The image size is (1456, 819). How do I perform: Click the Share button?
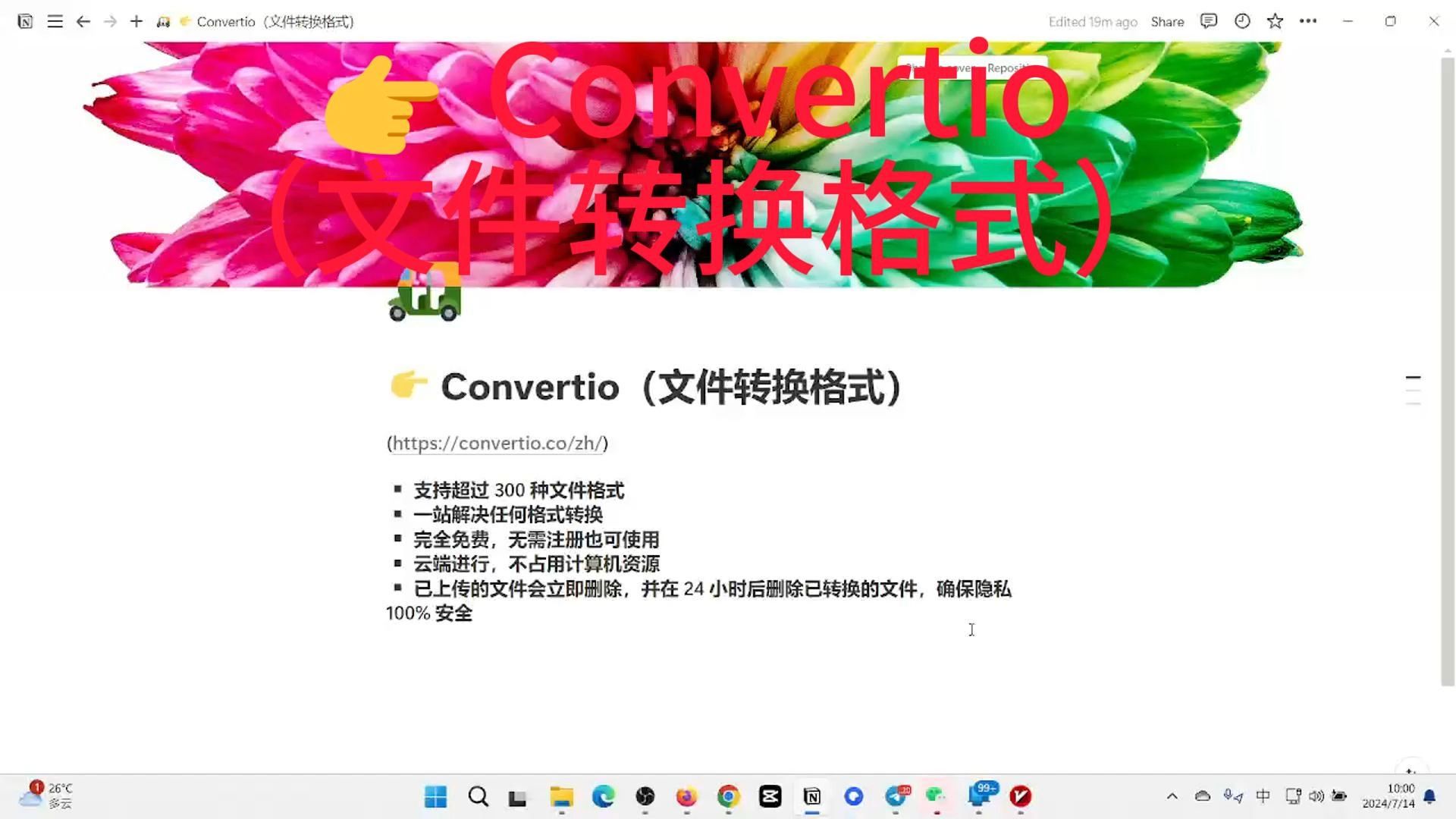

^^^^^^^^

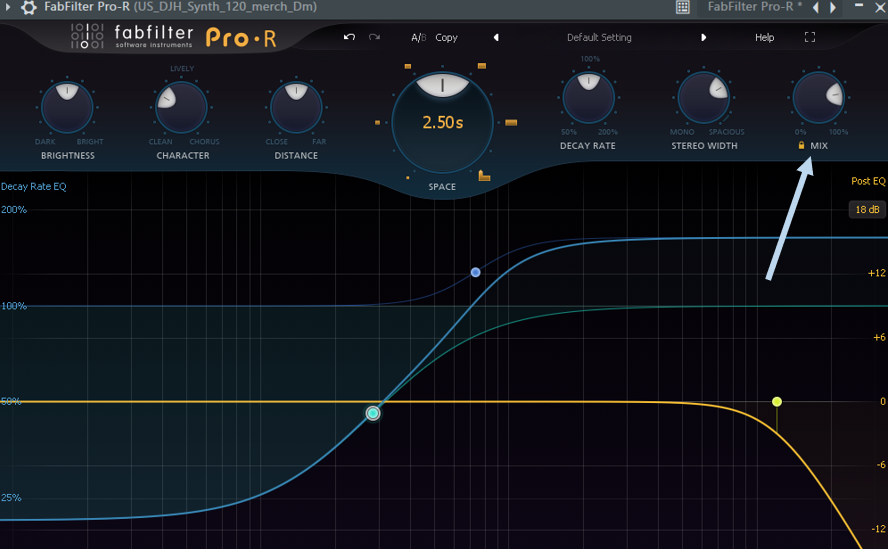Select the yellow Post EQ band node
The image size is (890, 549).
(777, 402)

^^^^^^^^

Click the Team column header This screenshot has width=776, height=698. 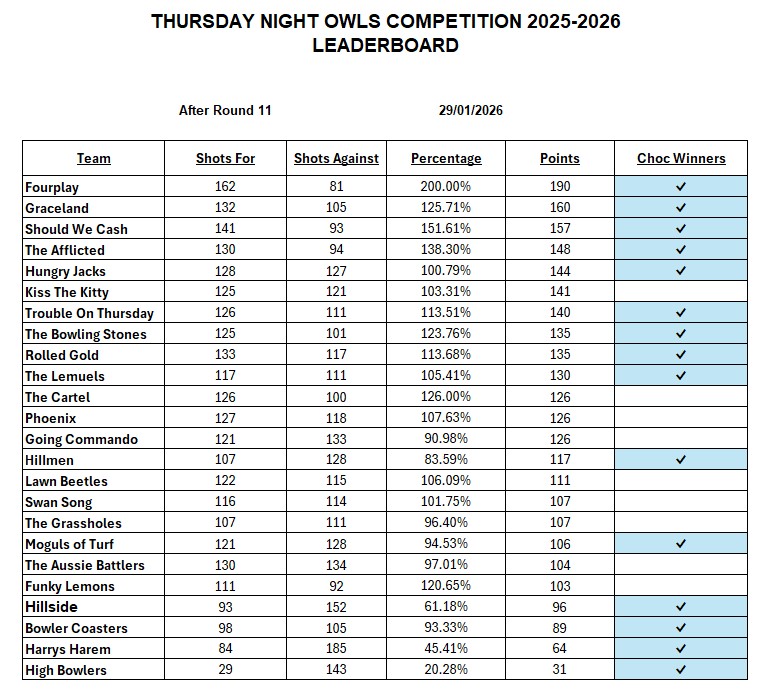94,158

^^^^^^^^

Task statement —
Pull out each line of the entries above that contains the string "size". Case counts.

Written answer —
The image size is (1456, 819). How do I perform: Click the Share button?
The image size is (890, 549).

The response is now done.